*** DATA EXTRACTS Section Begins ***

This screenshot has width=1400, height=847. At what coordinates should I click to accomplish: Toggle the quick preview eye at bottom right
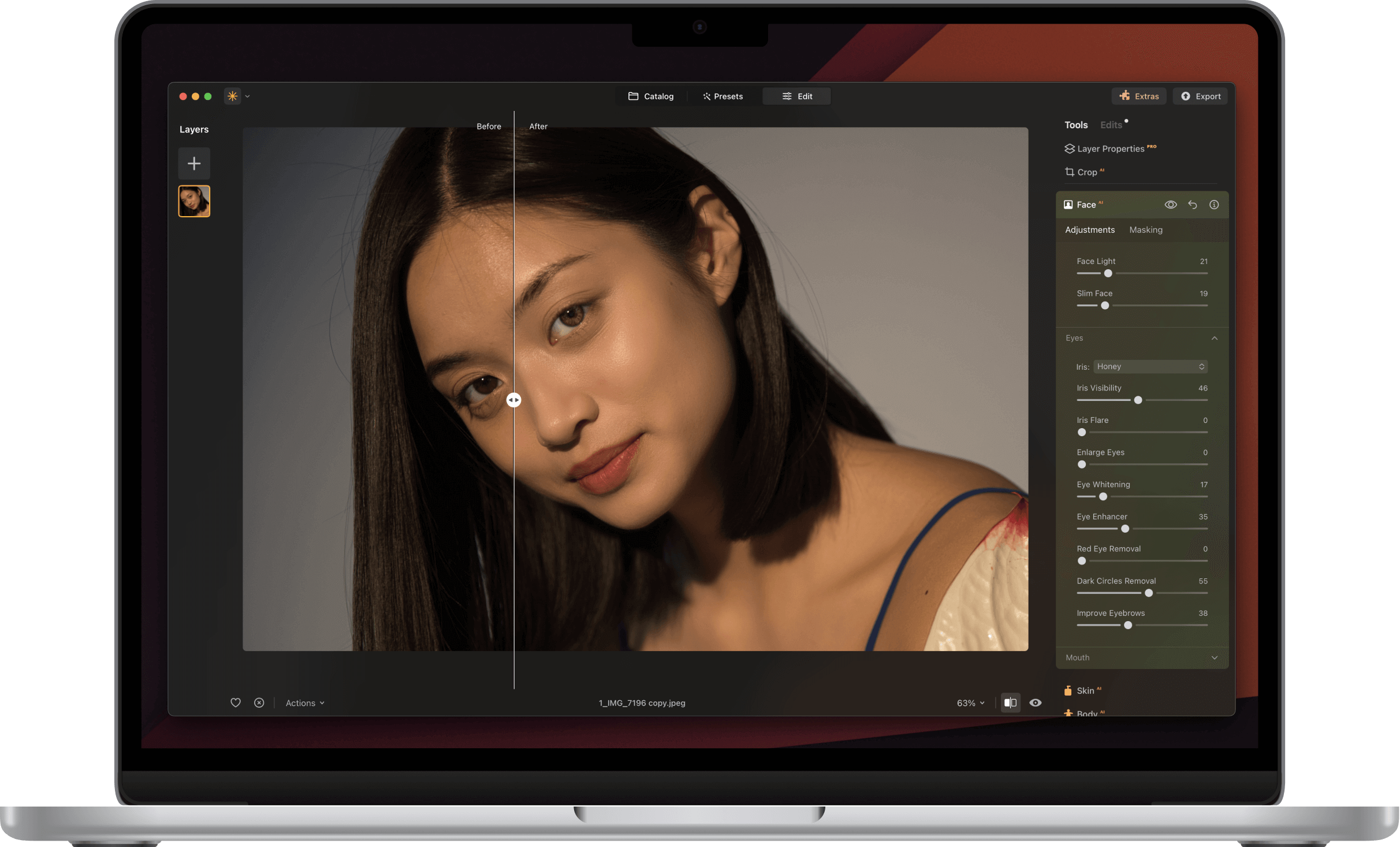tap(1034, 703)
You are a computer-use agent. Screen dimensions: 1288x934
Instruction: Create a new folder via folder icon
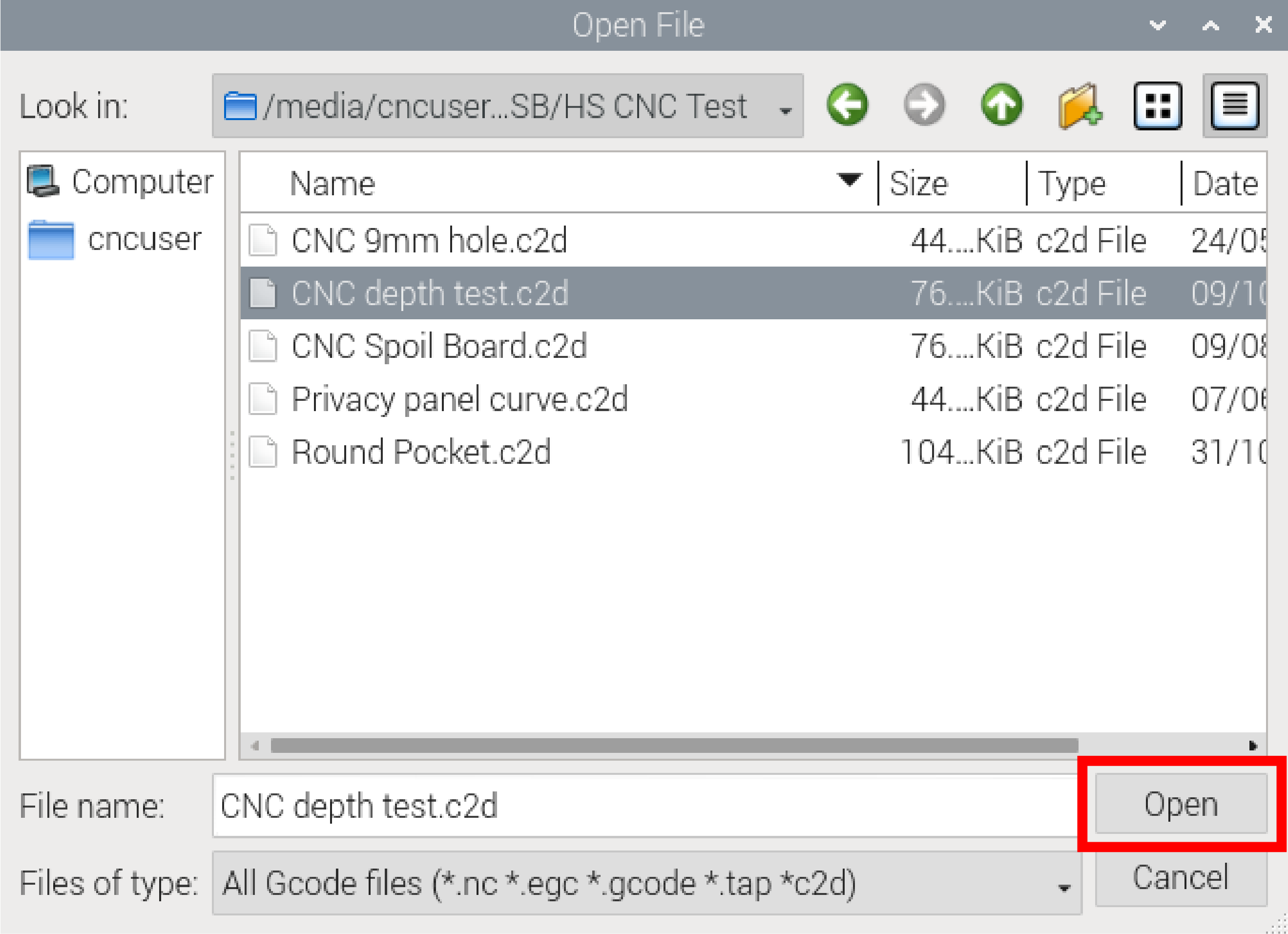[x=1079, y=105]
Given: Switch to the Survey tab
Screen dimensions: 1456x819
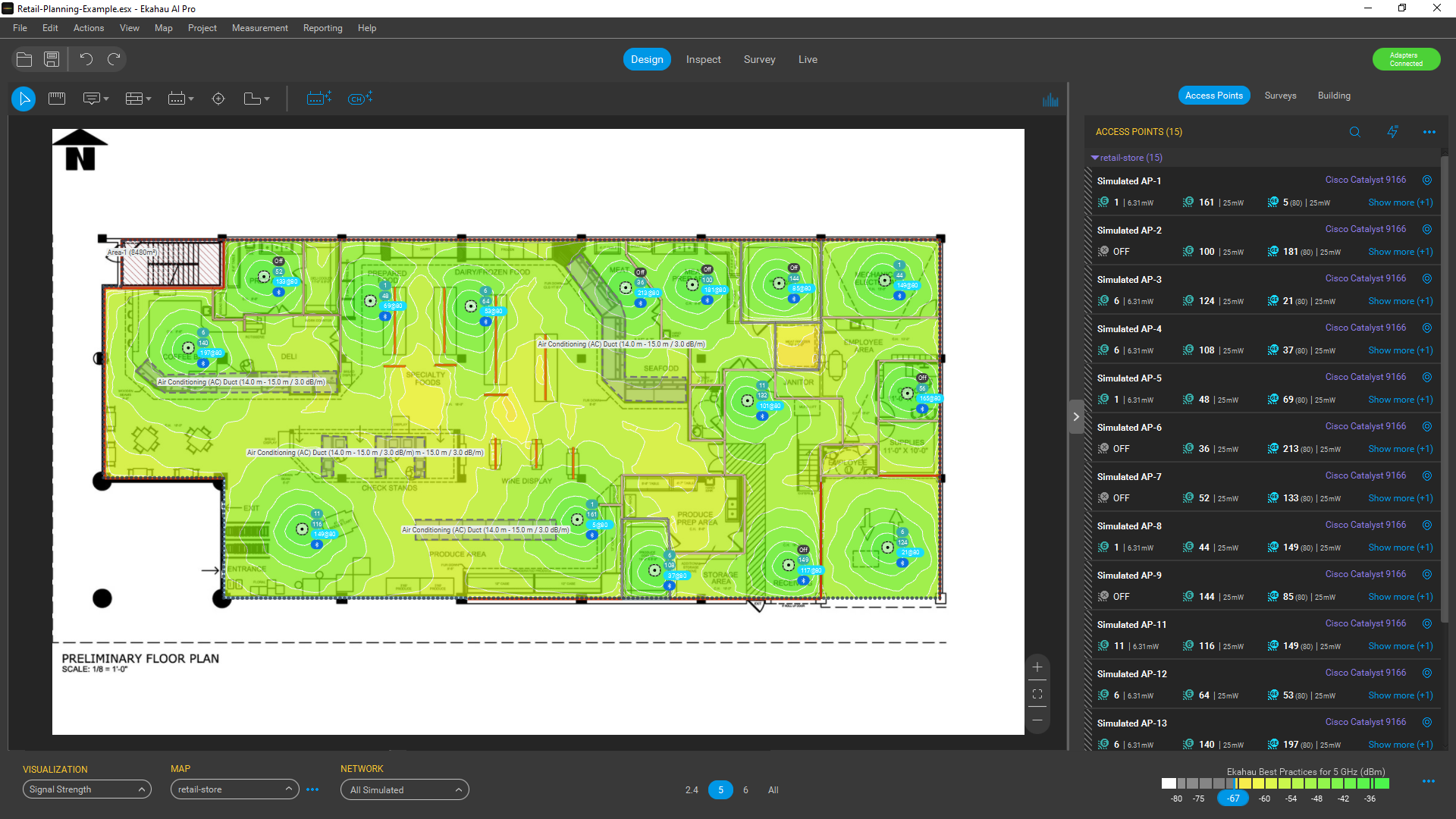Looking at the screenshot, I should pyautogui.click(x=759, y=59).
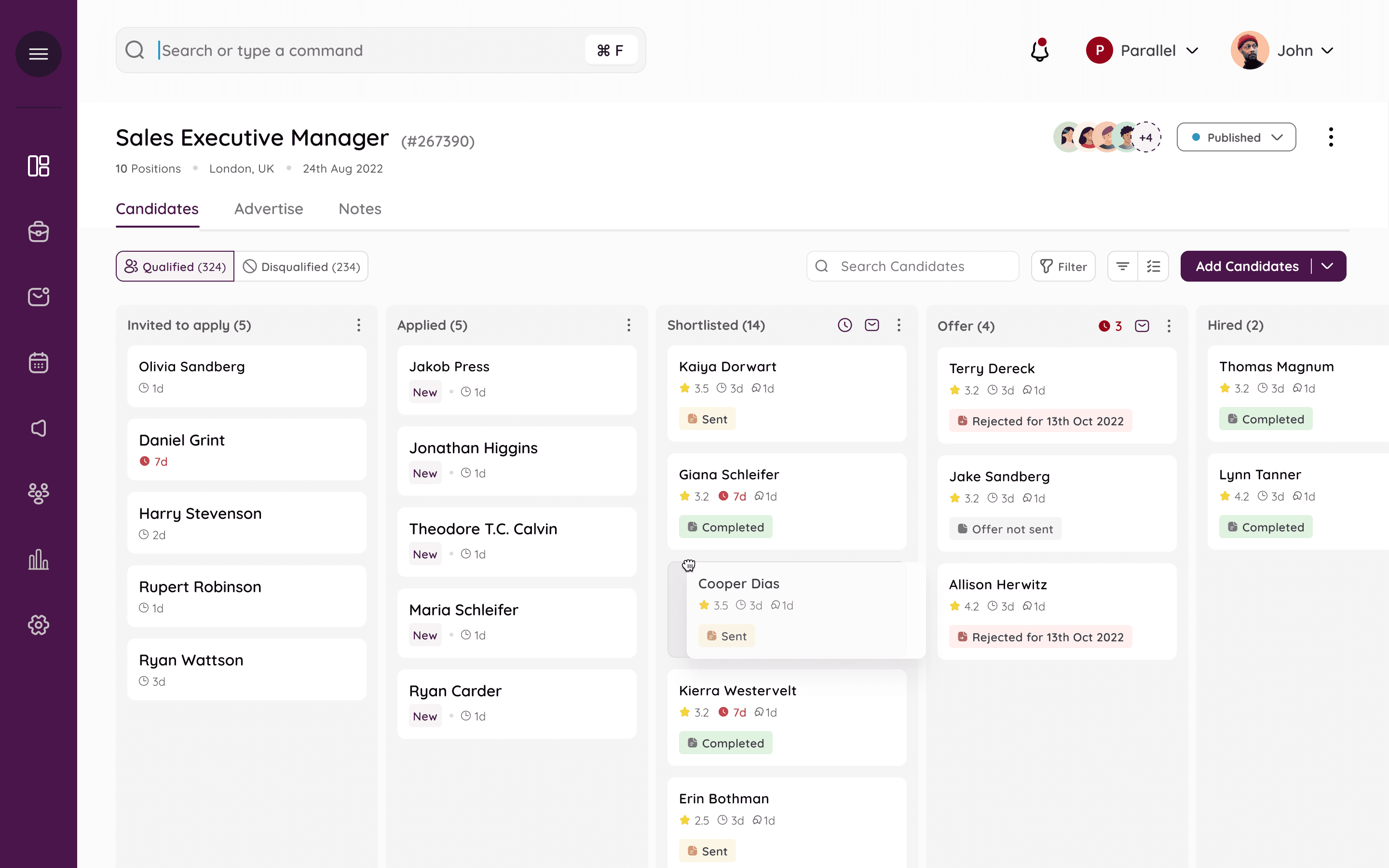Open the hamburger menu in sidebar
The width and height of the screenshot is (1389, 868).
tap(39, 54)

*** DATA EXTRACTS Section Ends ***

**ASSIGNMENT**
The records above should be copied word for word, with the pictures left out.

**RESULT OF THE EXERCISE**
This screenshot has width=1400, height=847. At what coordinates should I click to accomplish: Toggle the quick preview eye at bottom right
tap(1034, 703)
You are a computer-use agent. Screen dimensions: 1288x934
Instruction: Create a new folder via folder icon
[x=1079, y=105]
Given: Switch to the Survey tab
Screen dimensions: 1456x819
Looking at the screenshot, I should pyautogui.click(x=759, y=59).
Open the hamburger menu in sidebar
The width and height of the screenshot is (1389, 868).
tap(39, 54)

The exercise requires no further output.